Generalized neck analysis of harmonic maps from surfaces

Abstract

In this paper, we study the behavior of a sequence of harmonic maps from surfaces with uniformly bounded energy on the generalized neck domain. The generalized neck domain is a union of ghost bubbles and annular neck domains, which connects non-trivial bubbles. An upper bound of the energy density is proved and we use it to study the limit of the nullity and index of the sequence.

Appendix A. Some properties of an ODE solution

In this appendix, we show some elementary properties of the solution g(t) to the ordinary differential equation with boundary values

$$\begin{aligned} g''(t)=\gamma ^2 g(t),\qquad g(0)=a \quad \text {and} \quad g(T)=b. \end{aligned}$$

We assume that \(\gamma >1/2\) and \(T>5\).
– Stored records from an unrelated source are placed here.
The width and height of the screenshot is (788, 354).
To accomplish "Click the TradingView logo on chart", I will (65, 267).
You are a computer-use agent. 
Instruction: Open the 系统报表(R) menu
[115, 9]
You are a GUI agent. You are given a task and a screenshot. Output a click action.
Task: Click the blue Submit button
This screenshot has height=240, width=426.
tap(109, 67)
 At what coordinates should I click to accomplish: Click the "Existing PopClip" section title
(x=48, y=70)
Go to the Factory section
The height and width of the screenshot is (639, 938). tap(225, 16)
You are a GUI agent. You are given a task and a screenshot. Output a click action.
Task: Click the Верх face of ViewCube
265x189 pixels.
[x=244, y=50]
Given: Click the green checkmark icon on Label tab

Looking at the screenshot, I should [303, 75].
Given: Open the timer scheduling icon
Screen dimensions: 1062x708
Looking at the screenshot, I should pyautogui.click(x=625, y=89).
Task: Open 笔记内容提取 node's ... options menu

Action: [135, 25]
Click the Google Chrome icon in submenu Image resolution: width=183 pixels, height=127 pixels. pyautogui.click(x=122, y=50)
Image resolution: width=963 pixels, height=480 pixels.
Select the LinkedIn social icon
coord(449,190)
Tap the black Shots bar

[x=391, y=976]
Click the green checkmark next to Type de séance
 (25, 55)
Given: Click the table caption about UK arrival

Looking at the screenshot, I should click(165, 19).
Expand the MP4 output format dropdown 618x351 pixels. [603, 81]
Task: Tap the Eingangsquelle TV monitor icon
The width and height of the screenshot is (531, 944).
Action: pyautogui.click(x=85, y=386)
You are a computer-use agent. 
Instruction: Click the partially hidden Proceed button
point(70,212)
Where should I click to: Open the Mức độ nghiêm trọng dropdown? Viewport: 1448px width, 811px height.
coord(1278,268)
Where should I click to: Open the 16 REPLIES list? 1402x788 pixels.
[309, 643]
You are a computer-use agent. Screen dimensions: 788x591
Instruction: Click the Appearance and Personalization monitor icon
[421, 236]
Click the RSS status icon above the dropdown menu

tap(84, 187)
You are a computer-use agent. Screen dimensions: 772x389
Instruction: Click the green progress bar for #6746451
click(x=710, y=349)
They are not essential and we assume these for simplicity.

Lemma A.1

There is a universal constant \({\tilde{c}}\) such that for any positive constants a and b with \(b\ge a\), we have

$$\begin{aligned} \sup _{[1,T]}\left| (\log g)'\right| \le {\tilde{c}} \end{aligned}$$

(67)

and

$$\begin{aligned} a\le {\tilde{c}} \inf _{[0,1]} g. \end{aligned}$$

(68)

Remark A.2

In general, since b may be very large, even a lot larger than \(e^{\gamma T}a\), we can not expect an upper bound of \((\log g)'\) over [0, T]. The observation is that such an upper bound holds for [1, T] regardless of the size of a, b and T.

The proof follows from explicit computation, since we have the following formula for the solution

$$\begin{aligned} g(t)=\frac{a e^{2\gamma T}- be^{\gamma T}}{e^{2\gamma T}-1} e^{-\gamma t} + \frac{b e^{\gamma T}-a}{e^{2\gamma T}-1} e^{\gamma t}. \end{aligned}$$

(69)

Direct computation shows

$$\begin{aligned} g'(t)=- \gamma \frac{a e^{2\gamma T}- be^{\gamma T}}{e^{2\gamma T}-1} e^{-\gamma t} + \gamma \frac{b e^{\gamma T}-a}{e^{2\gamma T}-1} e^{\gamma t} \end{aligned}$$

(70)

and

$$\begin{aligned} \frac{g'(t)}{g(t)}= \gamma \frac{(be^{\gamma T}-a) e^{\gamma t} - (a e^{2\gamma T}-b e^{\gamma T}) e^{-\gamma t}}{(be^{\gamma T}-a) e^{\gamma t} + (a e^{2\gamma T}-b e^{\gamma T}) e^{-\gamma t}}. \end{aligned}$$

(71)

Taking one more derivative, we get

$$\begin{aligned} \left( \frac{g'}{g} \right) ' = \gamma ^2 \frac{4 (be^{\gamma T}-a)(a e^{2\gamma T}-b e^{\gamma T})}{((be^{\gamma T}-a) e^{\gamma t} + (a e^{2\gamma T}-b e^{\gamma T}) e^{-\gamma t})^2}. \end{aligned}$$

(72)

1. (i)

   If a and b are comparable in the sense that \(a\le b\le e^{\gamma T}a\), the lemma holds with \({\tilde{c}}=\gamma \). To see this, we notice that in this case

   $$\begin{aligned} {a e^{2\gamma T}- be^{\gamma T}}, {b e^{\gamma T}-a}\ge 0. \end{aligned}$$

   Hence, by (71), we have \(\left| (\log g)'\right| \le \gamma \) for all \(t\in [0,T]\), from which both (67) and (68) follow.

2. (ii)

   If \(b\ge e^{\gamma T}a\), (70) implies that \(g'\ge 0\). Hence, g is increasing and (68) follows.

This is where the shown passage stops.